## PASSAGE TO READ
· · ·
Decided: May 20, 2014

GONZALEZ, P.J., FRIEDMAN, MOSKOWITZ, FREEDMAN, KAPNICK, JJ. Newby Toms, appellant pro se. Albert PLLC, New York (Craig J. Albert of counsel), for respondent.

Order, Supreme Court, New York County (Manuel J. Mendez, J.), entered March 21, 2013, which denied defendant's motion to vacate enforcement proceedings relating to the confessions of judgment filed by plaintiff and subsequently assigned to respondent judgment creditor, unanimously affirmed, without costs. Appeal from order, same court and Justice, entered June 14, 2013, as amended July 29, 2013, which, to the extent appealable, denied defendant's motion to renew, unanimously dismissed, without costs, as academic. Order, same court and Justice, entered June 14, 2013, which, to the extent appealed from as limited by the briefs, granted respondent's cross motion to direct the Clerk to record the assignment of the judgments to respondent, unanimously affirmed, without costs.
· · ·
## RECORDED INFORMATION
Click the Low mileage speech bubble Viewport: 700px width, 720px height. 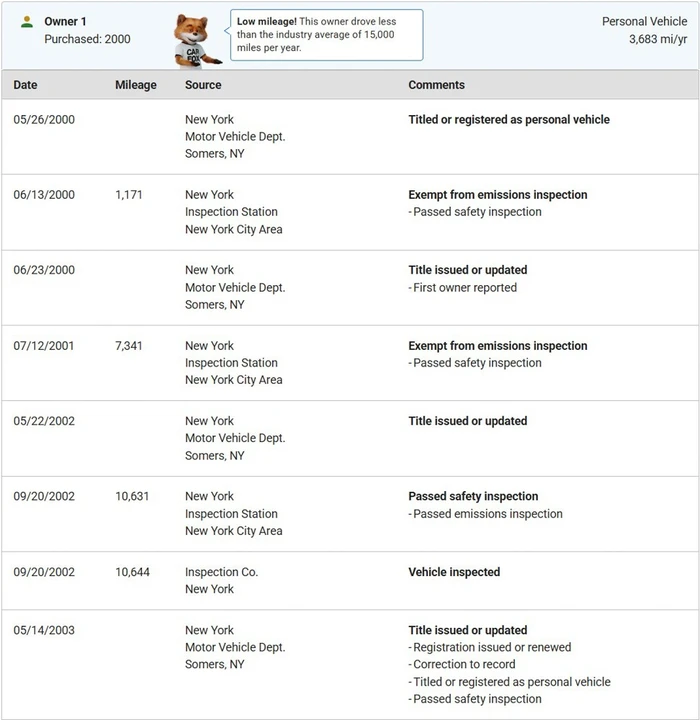click(x=326, y=35)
· · ·
## REQUESTS
1. In the court decision, on what date was the order denying the defendant's motion to vacate enforcement proceedings entered?
2. Write out the court decision word for word, from "Decided: May 20, 2014" up to and including "counsel), for respondent.".

## FINAL RESULTS
1. March 21, 2013

2.
Decided: May 20, 2014

GONZALEZ, P.J., FRIEDMAN, MOSKOWITZ, FREEDMAN, KAPNICK, JJ. Newby Toms, appellant pro se. Albert PLLC, New York (Craig J. Albert of counsel), for respondent.